Code § 19.2-306(A) permits a trial court to revoke a suspended sentence for any cause occurring "at any time within the probation period, or within the period of suspension fixed by the court." Nonetheless, "if neither period was fixed, the court may revoke a suspended sentence for any 'cause the court deems sufficient that occurred within the maximum period for which the defendant might originally have been sentenced to be imprisoned.'" Cilwa, 298 Va. at 268 (quoting Code § 19.2-306(A)).

Applying the second portion of Code § 19.2-306(A), the trial court's order sentencing Reese for grand larceny in 2013 "did not 'fix' a period of suspension or a specific period of probation." Burnham v. Commonwealth, 298 Va. 109, 115 (2019). The period of probation was "indeterminate." Thus, "[a]pplying Code § 19.2-306(A) according to its plain language," id., the trial court retained the statutory authority to revoke Reese's suspended sentence for any cause deemed sufficient that occurred within the maximum period of 20 years to which he could have been sentenced and imprisoned pursuant to Code § 18.2-95, the code section under which he formerly pled guilty.
***
=== EXERCISE TASK 1 ===
Which lines of the saved entries below contain the string "Open"? Extract each one in full.

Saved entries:
***
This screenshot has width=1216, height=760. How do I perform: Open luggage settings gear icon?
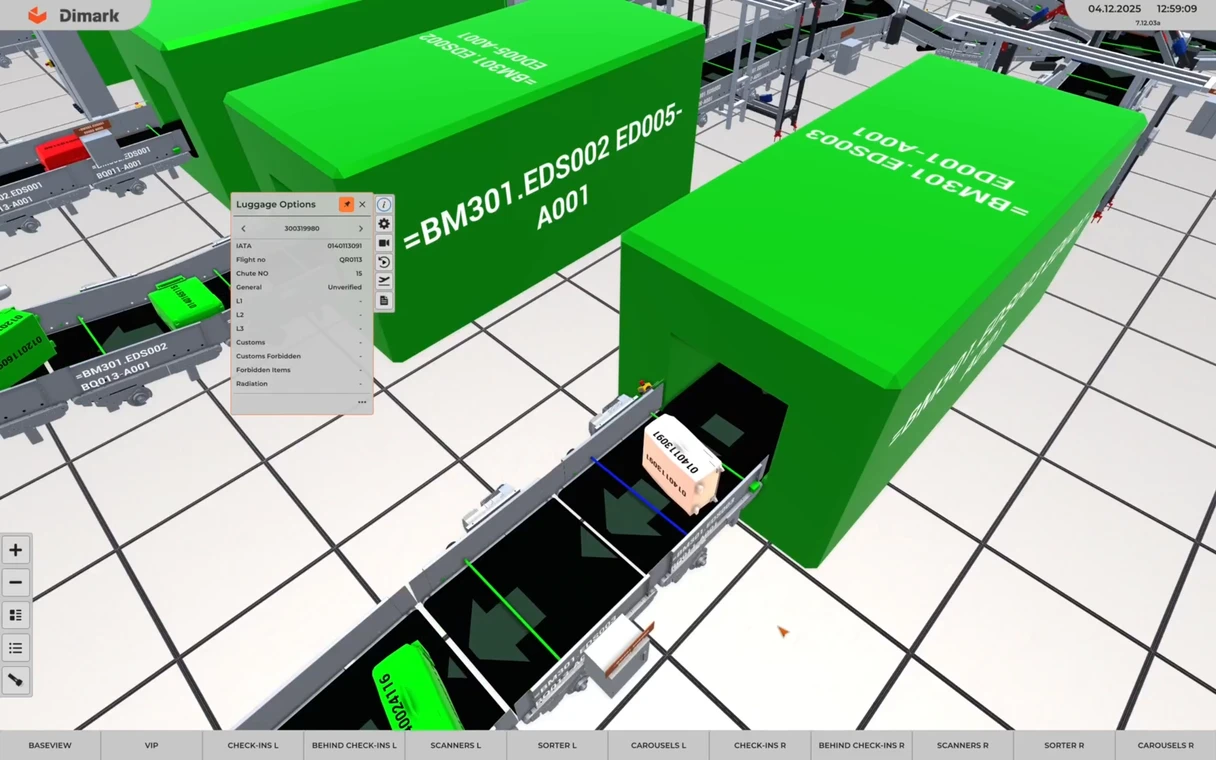pyautogui.click(x=384, y=224)
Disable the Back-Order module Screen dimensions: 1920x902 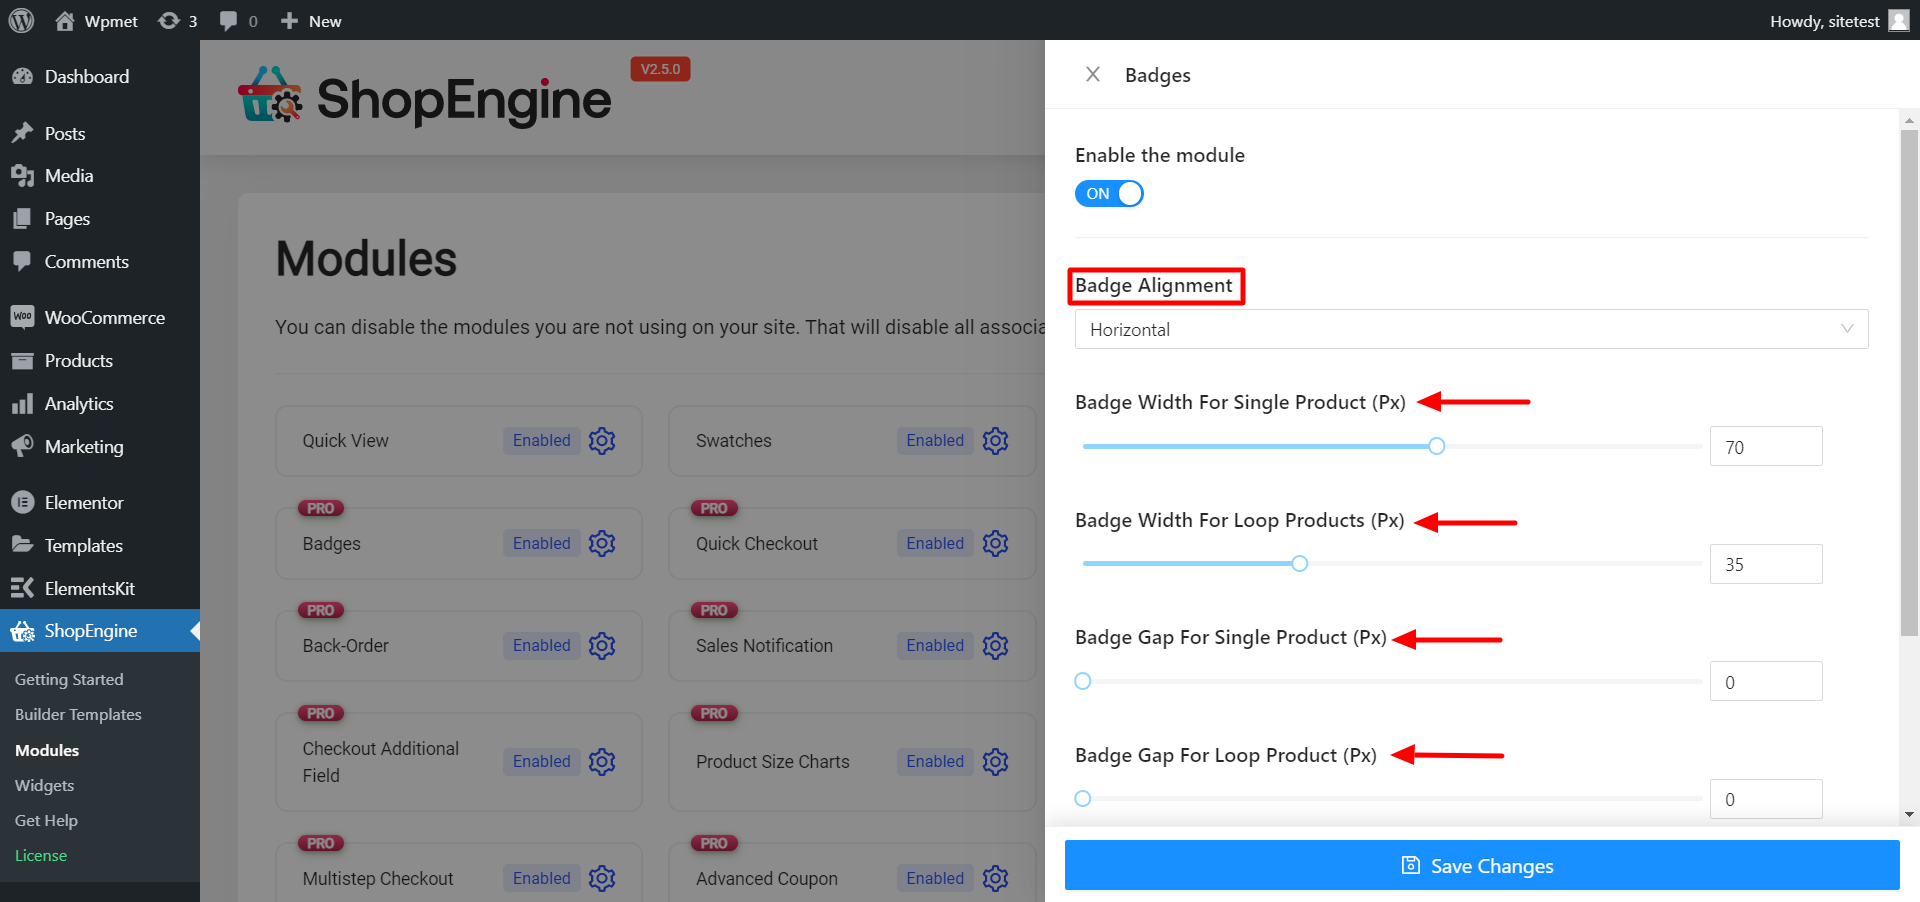(x=541, y=645)
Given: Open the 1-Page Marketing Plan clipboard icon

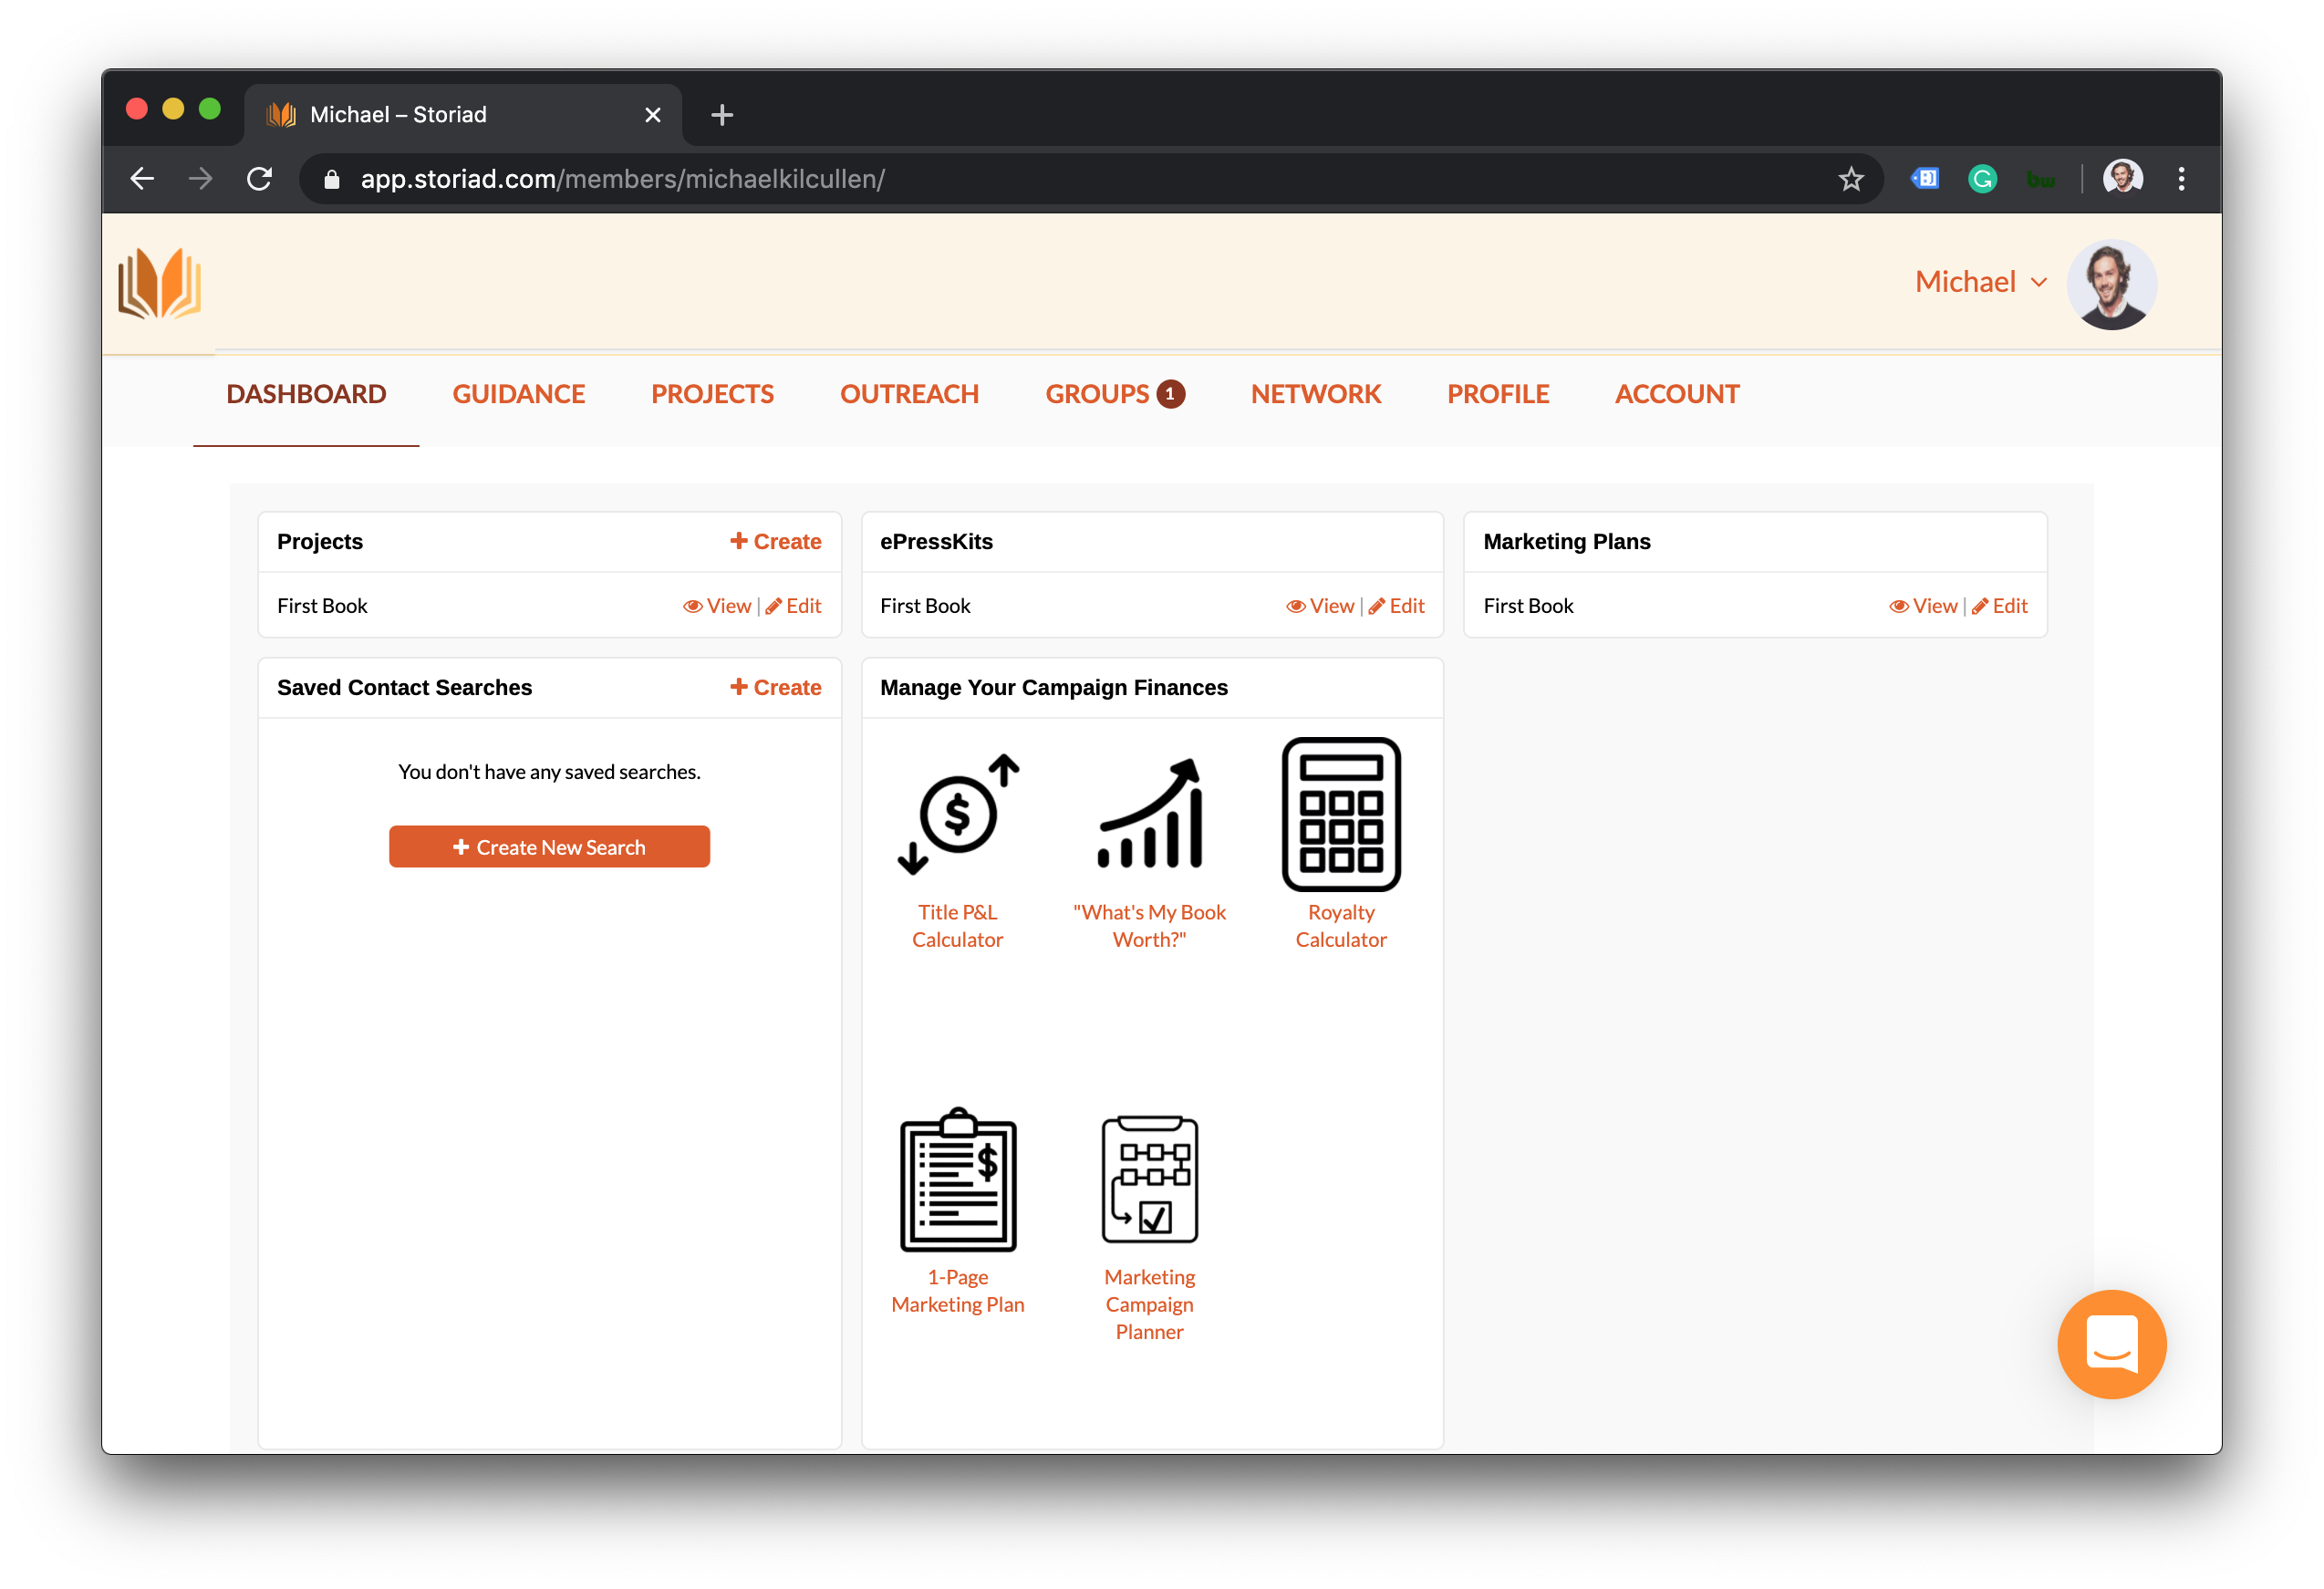Looking at the screenshot, I should (957, 1180).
***
=== EXERCISE TASK 2 ===
Which statutes and court cases does the passage on revoking suspended sentences cite? List each one once.

=== OUTPUT 1 ===
This screenshot has width=1216, height=760. How do I perform: Open luggage settings gear icon?
Given: Open the 1-Page Marketing Plan clipboard icon

=== OUTPUT 2 ===
- Code § 19.2-306(A)
- Cilwa, 298 Va. at 268
- Burnham v. Commonwealth, 298 Va. 109, 115 (2019)
- Code § 18.2-95